Mikiki (they/them) is a performance and video artist and queer community health activist of Acadian/Mi’kmaq and Irish descent from Ktaqmkuk/Newfoundland, Canada. Their work has been presented. Their identity as a queer artist and activist has necessitated a porous boundary between what is labelled art-making or activism versus ‘being’ in the world. Mikiki has worked as a high school sexuality educator, a bathhouse attendant, drag karaoke hostess, in various capacities in the gay men’s health and HIV response, and in harm reduction outreach and HIV testing literally all over Canada. Mikiki is irregularly found hosting their Golden Girls screening and queer cultural studies lecture series “Rose Beef.”

Jhoel Zempoalteca (he/him) is a visual artist and educator born in Tlaxcala, Mexico. His work seeks to produce a counter-pedagogy by deconstructing the visual imaginaries surrounding dissident and seropositive experiences. Zempoalteca holds a BA in Visual Arts from Escuela Nacional de Pintura, Escultura y Grabado “La Esmeralda.” His work has been exhibited in Mexico, Guatemala, and Spain.

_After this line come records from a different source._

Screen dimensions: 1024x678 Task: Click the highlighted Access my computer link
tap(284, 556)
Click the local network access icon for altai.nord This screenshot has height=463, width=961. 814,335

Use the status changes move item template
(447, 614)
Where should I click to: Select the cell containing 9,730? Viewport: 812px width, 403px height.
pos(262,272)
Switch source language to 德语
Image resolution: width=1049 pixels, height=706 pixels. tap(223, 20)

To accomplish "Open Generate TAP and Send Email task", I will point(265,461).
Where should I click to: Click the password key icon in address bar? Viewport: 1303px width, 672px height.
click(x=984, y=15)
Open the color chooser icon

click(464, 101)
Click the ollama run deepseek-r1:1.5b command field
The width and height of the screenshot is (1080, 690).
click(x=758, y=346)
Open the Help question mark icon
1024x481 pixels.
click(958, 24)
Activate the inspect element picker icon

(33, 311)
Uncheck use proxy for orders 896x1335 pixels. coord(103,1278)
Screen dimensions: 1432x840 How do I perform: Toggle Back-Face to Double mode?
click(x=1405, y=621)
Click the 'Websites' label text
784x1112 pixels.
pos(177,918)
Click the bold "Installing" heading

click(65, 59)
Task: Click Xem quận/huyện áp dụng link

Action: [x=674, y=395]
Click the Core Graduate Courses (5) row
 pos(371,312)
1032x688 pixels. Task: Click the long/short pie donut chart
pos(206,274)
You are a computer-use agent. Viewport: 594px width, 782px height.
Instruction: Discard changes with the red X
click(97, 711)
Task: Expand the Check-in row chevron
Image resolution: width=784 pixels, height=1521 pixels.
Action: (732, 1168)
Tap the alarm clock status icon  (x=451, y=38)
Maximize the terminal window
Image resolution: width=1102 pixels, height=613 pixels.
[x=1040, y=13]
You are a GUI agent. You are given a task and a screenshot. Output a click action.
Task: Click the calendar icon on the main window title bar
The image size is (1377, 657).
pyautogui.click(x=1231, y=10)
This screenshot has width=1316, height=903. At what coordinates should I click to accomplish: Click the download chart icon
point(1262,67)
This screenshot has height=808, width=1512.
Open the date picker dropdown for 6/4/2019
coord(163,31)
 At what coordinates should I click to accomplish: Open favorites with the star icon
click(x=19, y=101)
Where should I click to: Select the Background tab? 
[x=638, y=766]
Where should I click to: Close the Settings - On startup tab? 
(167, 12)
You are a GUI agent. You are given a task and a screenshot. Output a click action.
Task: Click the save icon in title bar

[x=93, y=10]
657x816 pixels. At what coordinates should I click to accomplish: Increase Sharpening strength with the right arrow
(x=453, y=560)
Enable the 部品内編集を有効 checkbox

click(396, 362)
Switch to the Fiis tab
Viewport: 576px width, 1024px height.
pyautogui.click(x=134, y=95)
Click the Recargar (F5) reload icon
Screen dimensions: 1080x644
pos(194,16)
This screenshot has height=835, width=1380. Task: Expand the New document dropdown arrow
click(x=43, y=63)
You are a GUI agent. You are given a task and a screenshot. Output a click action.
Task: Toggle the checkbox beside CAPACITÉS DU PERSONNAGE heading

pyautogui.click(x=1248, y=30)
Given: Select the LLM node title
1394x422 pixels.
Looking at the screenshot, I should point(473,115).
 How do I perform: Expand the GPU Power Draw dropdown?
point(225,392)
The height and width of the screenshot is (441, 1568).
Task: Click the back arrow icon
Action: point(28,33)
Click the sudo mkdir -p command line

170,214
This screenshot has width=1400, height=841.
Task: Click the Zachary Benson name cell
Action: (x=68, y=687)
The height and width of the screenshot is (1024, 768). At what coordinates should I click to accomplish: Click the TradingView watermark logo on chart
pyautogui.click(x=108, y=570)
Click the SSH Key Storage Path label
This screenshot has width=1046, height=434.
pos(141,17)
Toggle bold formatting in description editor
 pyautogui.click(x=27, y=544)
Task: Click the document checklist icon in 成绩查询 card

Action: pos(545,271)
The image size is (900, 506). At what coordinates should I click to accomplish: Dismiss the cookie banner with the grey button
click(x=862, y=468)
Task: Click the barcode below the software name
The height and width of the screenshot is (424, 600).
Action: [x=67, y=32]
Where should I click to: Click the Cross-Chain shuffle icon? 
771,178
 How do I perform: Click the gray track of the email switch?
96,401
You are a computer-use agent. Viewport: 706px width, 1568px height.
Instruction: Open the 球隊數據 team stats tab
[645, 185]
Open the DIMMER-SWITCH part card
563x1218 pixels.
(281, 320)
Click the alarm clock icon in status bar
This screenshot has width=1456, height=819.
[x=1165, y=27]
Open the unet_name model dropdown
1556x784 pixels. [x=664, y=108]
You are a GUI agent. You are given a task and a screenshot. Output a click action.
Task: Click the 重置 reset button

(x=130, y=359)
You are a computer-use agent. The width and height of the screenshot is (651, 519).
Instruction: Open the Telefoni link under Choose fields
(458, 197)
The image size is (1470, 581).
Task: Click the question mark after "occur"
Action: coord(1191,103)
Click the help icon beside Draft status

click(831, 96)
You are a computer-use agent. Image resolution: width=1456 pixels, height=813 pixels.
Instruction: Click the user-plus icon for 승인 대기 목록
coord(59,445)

La Jerry (they/them) is a non-binary folk dancer born and raised in Juchitan, Mexico. They have participated in numerous folk dance gatherings and festivals in Mexico. They are currently developing their drag persona from their perspective as a non-binary, racialized, and seropositive folk dancer, challenging the heteronormativity that governs social and cultural representations of Mexico.